Abstract: Diphenylcyclopropenone (DPCP) is widely considered the most effective topical immunotherapy for refractory or extensive alopecia areata (AA), but questions regarding how long to try DPCP therapy before terminating and what factors are prognostic of therapeutic success still remain unanswered. In this retrospective study of 50 AA patients, we evaluated DPCP efficacy and identified patient factors predictive of therapeutic success/failure. The median duration of DPCP treatment was 3 years, with 47% patients experiencing their first regrowth in the first 6 months of DPCP therapy, 20% between 6 months-1 year, and 8% between 1-2 years. In our study, treatment success, defined as 50% terminal hair regrowth, was reached in 71% of alopecia totalis patients and in 56% of alopecia universalis patients. Three factors were statistically significant predictors of poor treatment outcome-extent of hair loss before DPCP treatment, history of thyroid disease, and extent of body hair involvement. Relapse was observed in 44% of patients and significantly associated with history of thyroid disease. Common side effects were itching, rash, and local lymphadenopathy. The results of this study support our belief that DPCP therapy is a viable treatment option, can be successfully accomplished at home, and should not be terminated before 2 years.
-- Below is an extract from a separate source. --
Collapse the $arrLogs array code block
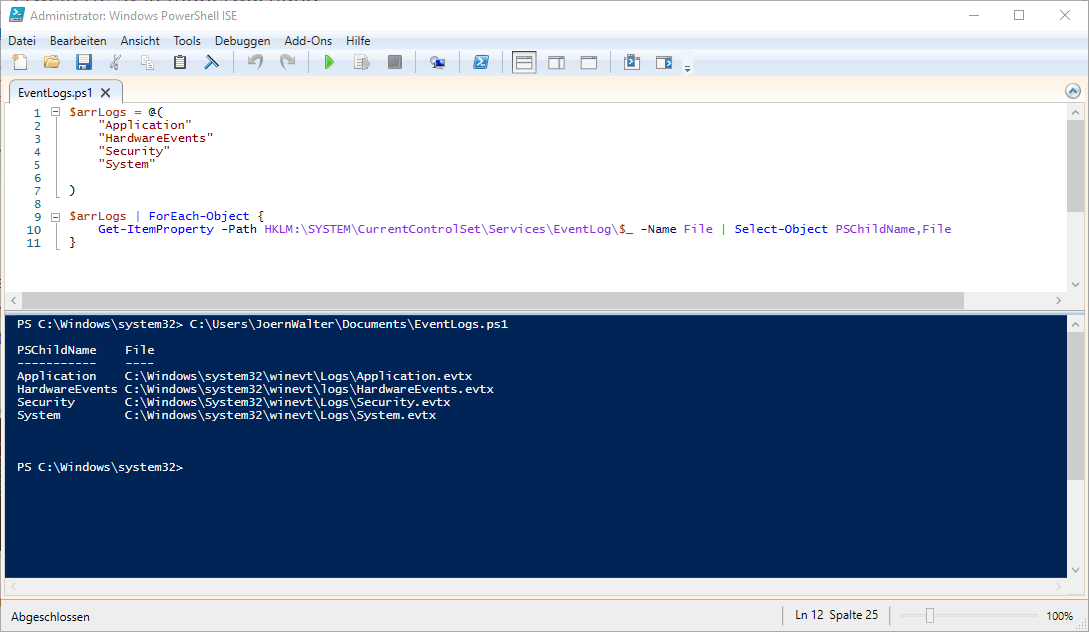The image size is (1089, 632). 56,112
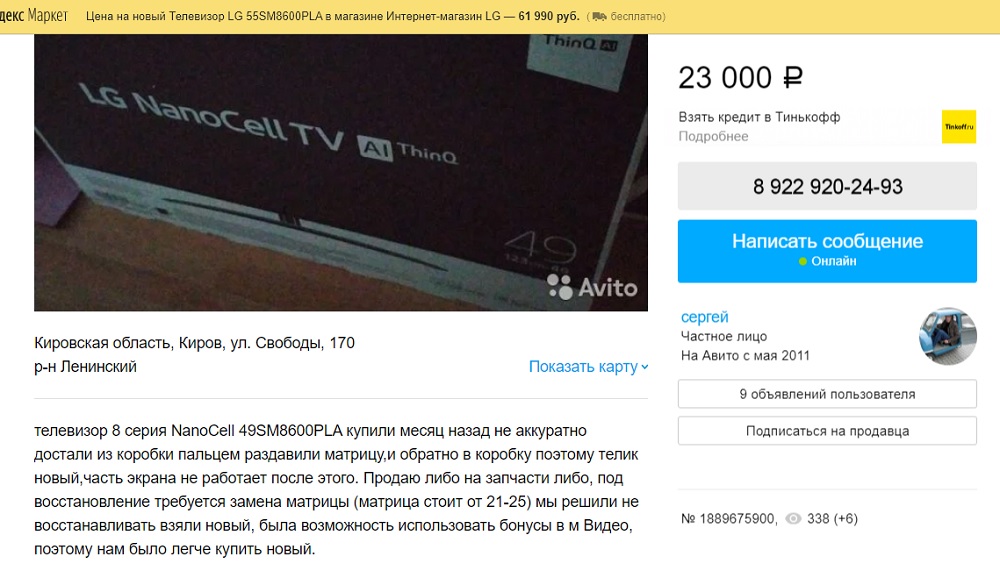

2.  Pulse corticosteroid therapy for alopecia areata: study of 139 patients.
Nakajima T1, Inui S, Itami S. Dermatology. 2007;215(4):320-4.
Author information
Abstract: Of the patients, 72.7% had hair loss on > 50% of their scalp area. Among the recent-onset group (duration of AA < or = 6 months), 59.4% were good responders (> 75% regrowth of alopecia lesions), while 15.8% with > 6 months duration showed a good response. Recent-onset AA patients with less severe disease (< or = 50% hair loss) responded at a rate of 88.0%, but only 21.4% of recent-onset patients with 100% hair loss responded. No serious adverse effects were observed.

3. Association between vitamin D levels and alopecia areata.
Mahamid M, Abu-Elhija O, Samamra M, Mahamid A, Nseir W. Isr Med Assoc J. 2014 Jun;16(6):367-70.
RESULTS: Mean CRP values were significantly higher in the AA group than the control group (1.1 +/- 0.7 mg/dl vs. 0.4 +/- 0.8 mg/ dl, P < 0.05). Vitamin D levels were significantly decreased in the AA group (11.32 +/- 10.18 ng/ml vs. 21.55 +/- 13.62 ng/ml in the control group, P < 0.05). Multivariate analysis showed that CRP (odds ratio 3.1, 95% confidence interval 2.6-4.2, P = 0.04) and serum vitamin D levels < 30 ng/ml (OR 2.3, 95% CI 2.2-3.1, P = 0.02) were associated with AA.
CONCLUSIONS: We found a significant correlation between AA and vitamin D deficiency. Vitamin D deficiency can be a significant risk factor for AA occurrence.

4. Pulse corticosteroid therapy with oral dexamethasone for the treatment of adult alopecia totalis and universalis JAAD, May 2016  Link.